Investors can buy the whole of the UK market for the same price as Apple. Does that look like a fair trade?
- Apple has persistently attracted a premium valuation, but it is particularly high today
- The MSCI UK trades at a p/e of just 11.1x, with a dividend yield of 3.9%
- Apple is the ‘safe’ option, while the UK is overlooked
In a sign of the enduring popularity of big tech, and the weakness of the UK market, Apple now persistently trades at a premium to the entirety of the UK market. The tech giant has a market cap of $2.9trn , while the UK market hovers around $2.6bn . Where should investors focus their attention?
Apple has persistently attracted a premium valuation, but today, it is particularly high. It trades on a p/e of 31x. As recently as the end of last year, it traded at just 22x earnings. Pre-2020, it was consistently below 20x. Its dividend yield is an anaemic 0.5%.
This is in spite of some uninspiring results. Revenues fell by 1% in the third quarter, the fourth quarter of contraction. It also said that the next quarter would be in line with the current quarter, dispelling any hopes of a bounce. It is trading into an increasingly stretched consumer market, particularly in the US, and faces challenges from its reliance on Chinese manufacturing. While it showed some strength in its higher margin services business, it was still a disappointing outcome.

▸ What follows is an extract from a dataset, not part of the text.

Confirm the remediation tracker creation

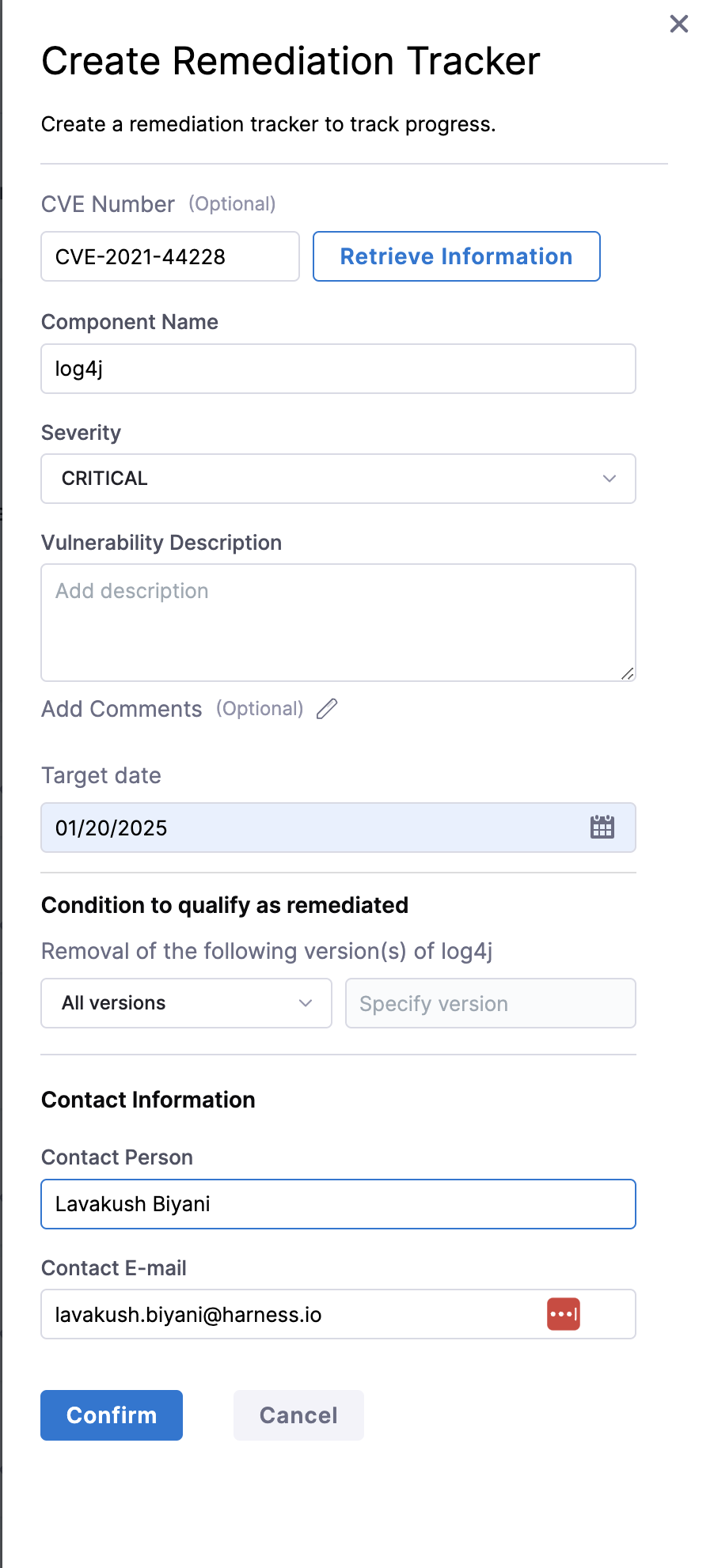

The UK market, in contrast has been notably unloved. The MSCI UK trades at a p/e of just 11.1x, with a dividend yield of 3.9% . Equally, its weakness may have been overplayed. The FTSE All Share has actually performed in line with the Nasdaq since 2020, a combination of a strong showing from the mining, banking and energy companies in 2022, plus weakness from the tech giants over the same period. However, unlike the Nasdaq, its strength has come from an improvement in earnings, rather than any change in valuations.
On any normal appraisal, the UK market looks like the more compelling option. The problem is that Apple has become the ‘safe’ option. It is the largest stock in most global indices, it has the same mark of quality as its (also expensive) products. The UK, on the other hand, is just 4% of the MSCI World index and no-one needs to pay attention to it.
However, it does seem an extraordinary anomaly that investors can buy a basket of global companies – from HSBC, to Unilever, to GSK – for the price of a company selling whizzy bits of consumer technology. At some point, surely, investors will take note.